While presenting the intrigue and excitement of a good espionage thriller, it simultaneously chronicles the growing personal and ethical conflicts of the young Israeli Mossad agent chosen to lead a Kidon squad sent to hunt down and assassinate the Black September terrorist masterminds behind the 1972 Munich Olympics murders of 11 Israeli athletes.

In hindsight, and by comparison with other,later semi-official accounts, there are some careful but obvious fabrications to protect the way Mossad actually operated in Europe - but the bulk of the story appears to be pretty accurate, and you will easily recognize the real episodes that emerged in fictionalized form in novels by Daniel Silva, Steven Hartov, and others.
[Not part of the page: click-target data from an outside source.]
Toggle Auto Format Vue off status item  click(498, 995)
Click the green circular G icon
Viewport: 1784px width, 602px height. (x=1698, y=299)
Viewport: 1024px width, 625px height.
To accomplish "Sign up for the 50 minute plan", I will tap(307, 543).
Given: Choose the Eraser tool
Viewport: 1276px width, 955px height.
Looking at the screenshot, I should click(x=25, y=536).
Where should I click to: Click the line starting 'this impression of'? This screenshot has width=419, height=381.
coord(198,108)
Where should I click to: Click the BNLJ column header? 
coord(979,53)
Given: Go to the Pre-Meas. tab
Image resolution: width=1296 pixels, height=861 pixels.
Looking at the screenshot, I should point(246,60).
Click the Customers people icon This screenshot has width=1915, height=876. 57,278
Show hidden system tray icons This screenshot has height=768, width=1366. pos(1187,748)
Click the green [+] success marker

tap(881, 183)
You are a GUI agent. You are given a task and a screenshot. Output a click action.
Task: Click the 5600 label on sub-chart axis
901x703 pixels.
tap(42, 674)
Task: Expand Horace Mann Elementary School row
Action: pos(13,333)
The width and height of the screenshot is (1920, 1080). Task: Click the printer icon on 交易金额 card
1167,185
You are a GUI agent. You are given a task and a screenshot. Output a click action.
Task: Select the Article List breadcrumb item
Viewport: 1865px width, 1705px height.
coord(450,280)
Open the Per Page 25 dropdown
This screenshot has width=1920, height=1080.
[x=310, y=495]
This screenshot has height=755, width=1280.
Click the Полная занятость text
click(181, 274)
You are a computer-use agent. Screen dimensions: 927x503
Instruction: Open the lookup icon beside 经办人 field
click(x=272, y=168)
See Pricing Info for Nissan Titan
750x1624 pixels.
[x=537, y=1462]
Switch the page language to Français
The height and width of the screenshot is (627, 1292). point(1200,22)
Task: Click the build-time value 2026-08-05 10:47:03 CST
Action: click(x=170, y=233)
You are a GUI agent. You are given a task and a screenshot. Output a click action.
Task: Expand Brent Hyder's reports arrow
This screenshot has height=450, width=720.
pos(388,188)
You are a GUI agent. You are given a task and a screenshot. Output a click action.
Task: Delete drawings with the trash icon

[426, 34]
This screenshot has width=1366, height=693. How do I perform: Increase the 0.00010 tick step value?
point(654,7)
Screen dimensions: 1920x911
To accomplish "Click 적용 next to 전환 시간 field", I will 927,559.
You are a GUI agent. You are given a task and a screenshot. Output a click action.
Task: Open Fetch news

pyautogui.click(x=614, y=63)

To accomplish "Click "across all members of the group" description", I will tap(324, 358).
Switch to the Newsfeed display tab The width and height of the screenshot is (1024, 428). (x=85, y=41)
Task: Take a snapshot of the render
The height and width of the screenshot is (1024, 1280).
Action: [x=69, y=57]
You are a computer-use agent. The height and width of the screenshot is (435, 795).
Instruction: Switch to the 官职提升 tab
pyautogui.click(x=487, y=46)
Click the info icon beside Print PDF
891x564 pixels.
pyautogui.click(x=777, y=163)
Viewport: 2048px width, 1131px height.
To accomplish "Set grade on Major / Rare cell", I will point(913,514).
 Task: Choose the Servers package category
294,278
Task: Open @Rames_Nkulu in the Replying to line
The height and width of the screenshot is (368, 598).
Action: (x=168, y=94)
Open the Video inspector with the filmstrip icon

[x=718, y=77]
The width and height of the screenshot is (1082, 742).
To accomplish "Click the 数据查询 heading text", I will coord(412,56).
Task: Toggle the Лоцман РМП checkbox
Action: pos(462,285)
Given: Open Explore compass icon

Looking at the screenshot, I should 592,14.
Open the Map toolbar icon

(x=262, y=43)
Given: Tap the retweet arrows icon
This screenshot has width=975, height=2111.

There is an abstractness and detached matter-of-factness about "Vengeance" that I suspect reflects the lead character's subsequent emotional dissociation - but that aloof coolness permeates the whole enterprise. The assassin 'officially' can not be an agent of Israel or Mossad and thus is immediately isolated from his support system and from any idealistic moral compass that persuaded him to take the job. We watch his dawning cynicism, grief, and guilt - but not remorse - as he realizes how equally expendable he is to his handlers, and in the end, he and his team are as hunted as their targets had been.

The book sticks with you afterwards -- I have found myself wondering how the lead character in this story has fared over the years - I hope he found some degree of safety and peace.